Noncriminal immigrants facing Trump's deportation force need legalization, not lawyers. By Nolan Rappaport
New York announced last week that it is allocating $10 million in its FY2018 budget for creating a legal defense fund to provide lawyers for immigrants facing deportation.
Legal defense funds will not stop President Donald Trump from deporting millions of undocumented, noncriminal aliens. Lawyers are needed for removal proceedings before an immigration judge, and he will not be using the immigration court system.
As of the end of January 2017, the immigration court’s backlog was 542,411 cases.
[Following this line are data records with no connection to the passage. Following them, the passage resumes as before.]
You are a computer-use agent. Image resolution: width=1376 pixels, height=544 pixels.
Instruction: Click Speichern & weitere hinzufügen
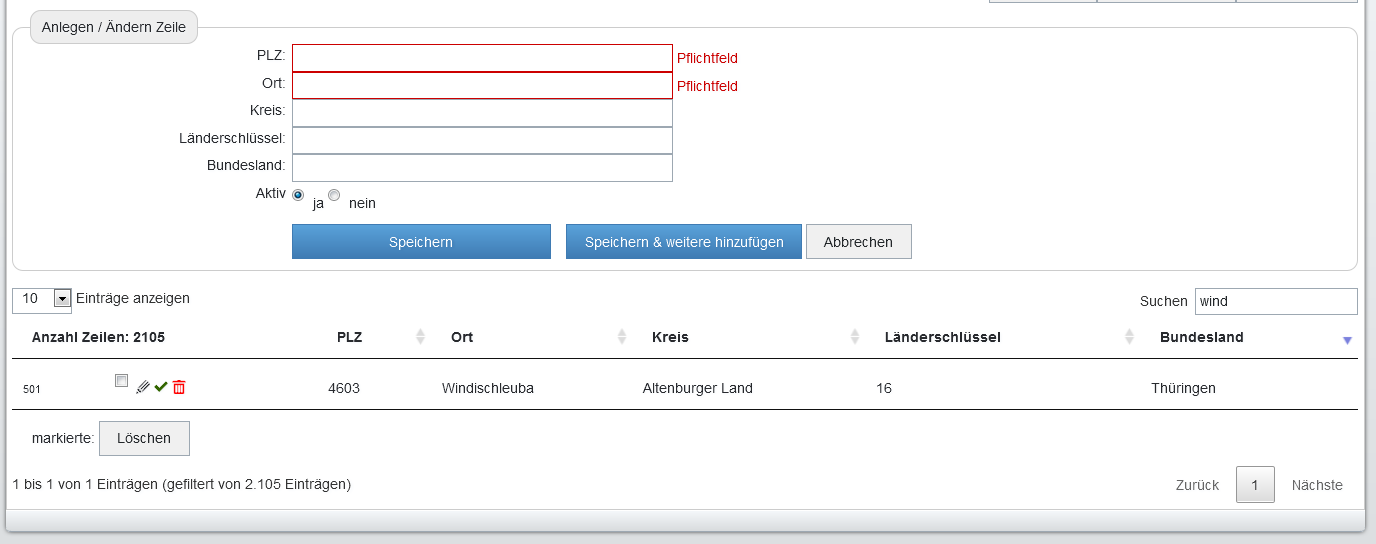(x=684, y=242)
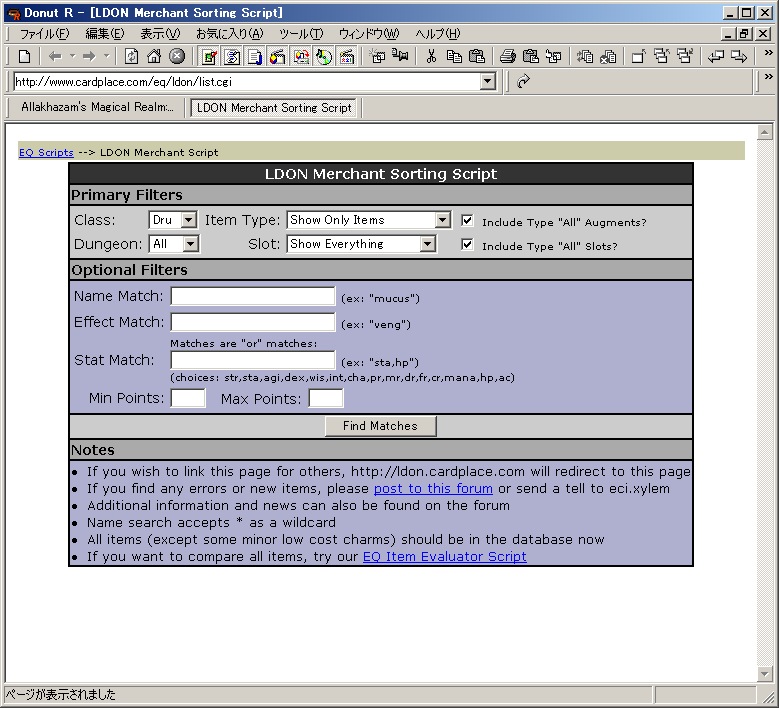Follow the EQ Item Evaluator Script link

pyautogui.click(x=444, y=557)
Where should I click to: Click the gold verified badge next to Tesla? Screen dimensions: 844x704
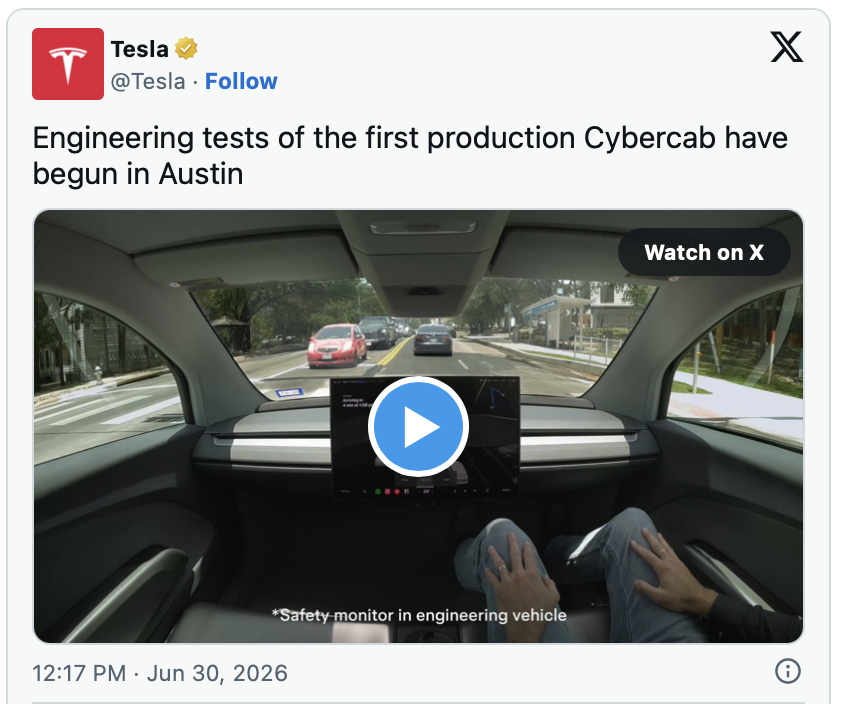pos(186,49)
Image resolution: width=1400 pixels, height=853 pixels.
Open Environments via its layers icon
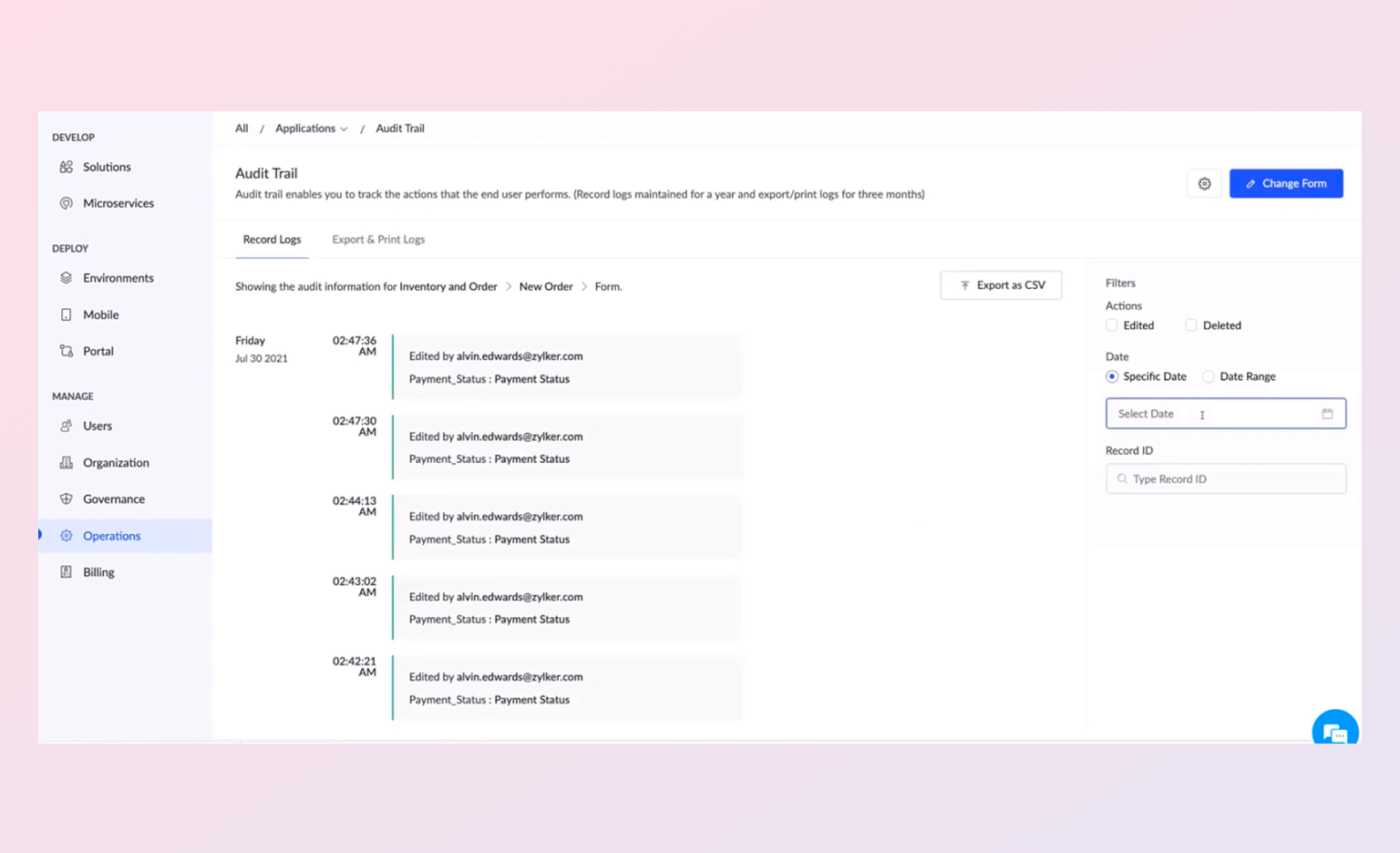(x=67, y=278)
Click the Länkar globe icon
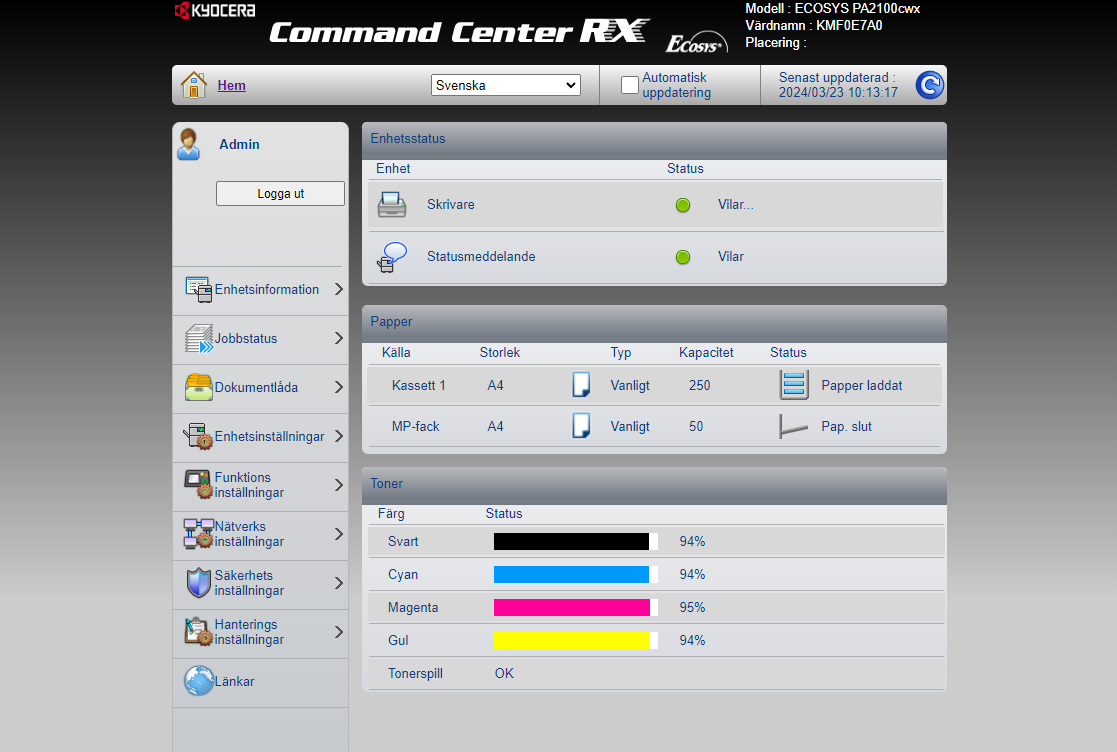This screenshot has height=752, width=1117. tap(198, 681)
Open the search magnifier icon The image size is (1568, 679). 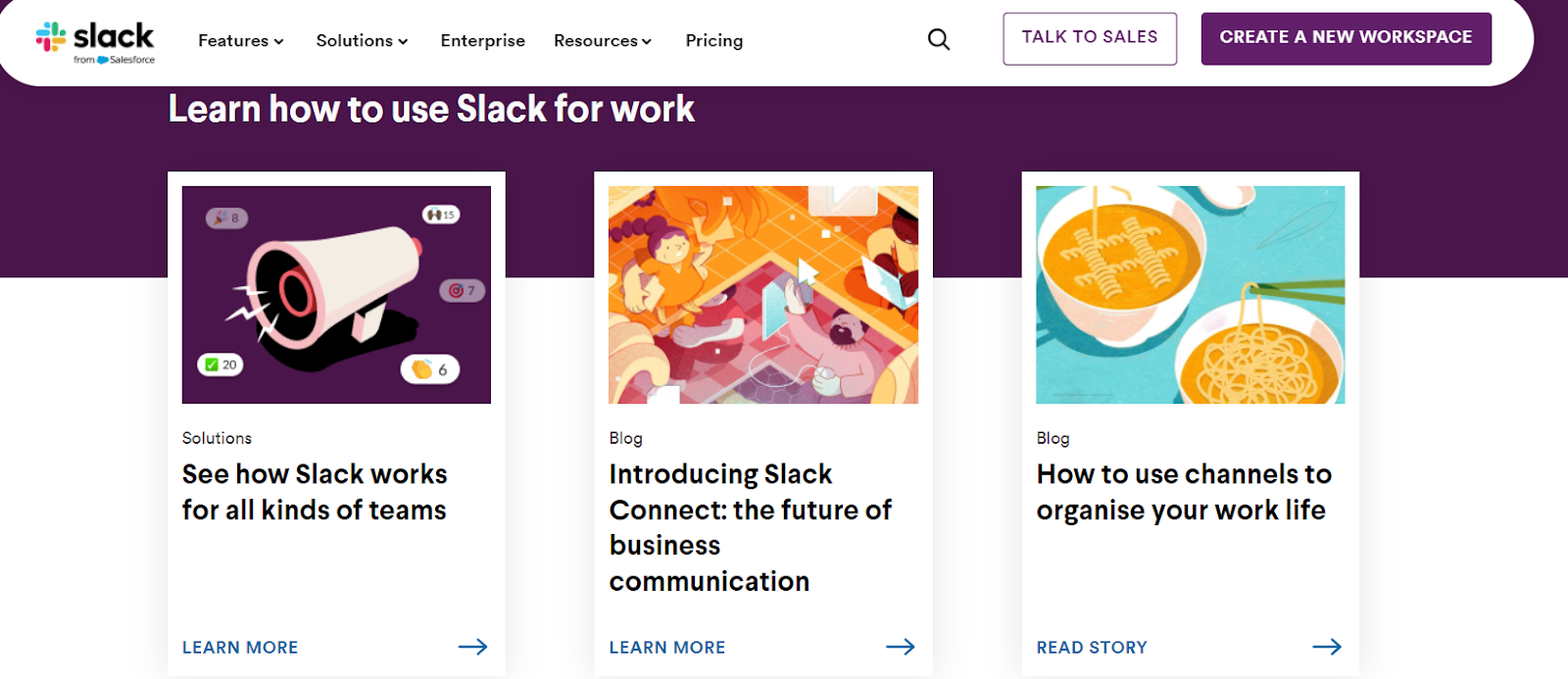coord(939,40)
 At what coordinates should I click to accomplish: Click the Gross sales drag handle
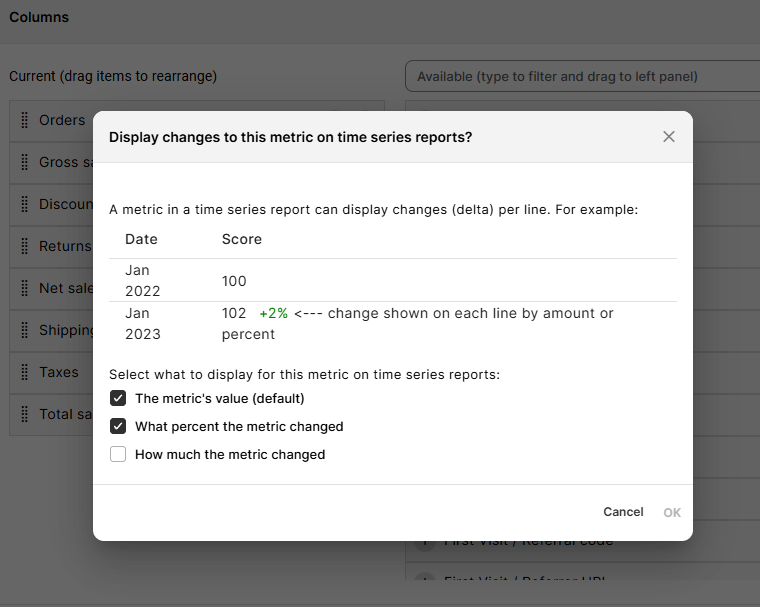pos(24,162)
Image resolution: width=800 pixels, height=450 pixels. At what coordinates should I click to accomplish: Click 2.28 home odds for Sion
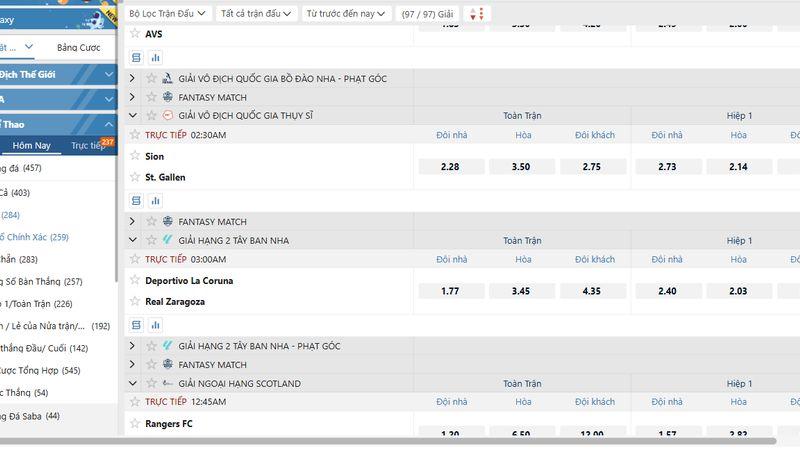pos(450,167)
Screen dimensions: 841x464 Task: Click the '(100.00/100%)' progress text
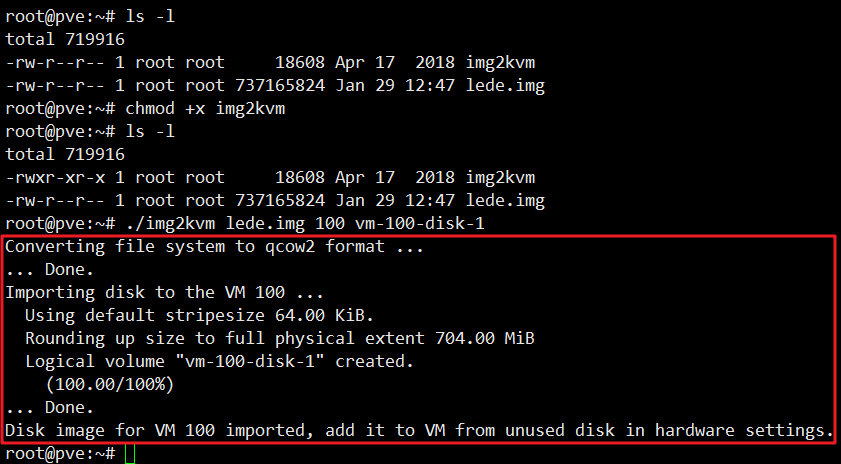coord(109,385)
Even if no additional cases are filed, that backlog represents more than a two-and-a-half-year workload for the court's judges.
His plan for bypassing immigration court proceedings is described in the Executive Order he issued on January 25, 2017, “Border Security and Immigration Enforcement Improvements.” Section 11(c) of the Executive Order directs the Secretary of Homeland Security to use expedited removal proceedings to the full extent of the law. In expedited removal proceedings, an immigration officer can order the removal of an alien summarily without a hearing before an immigration judge.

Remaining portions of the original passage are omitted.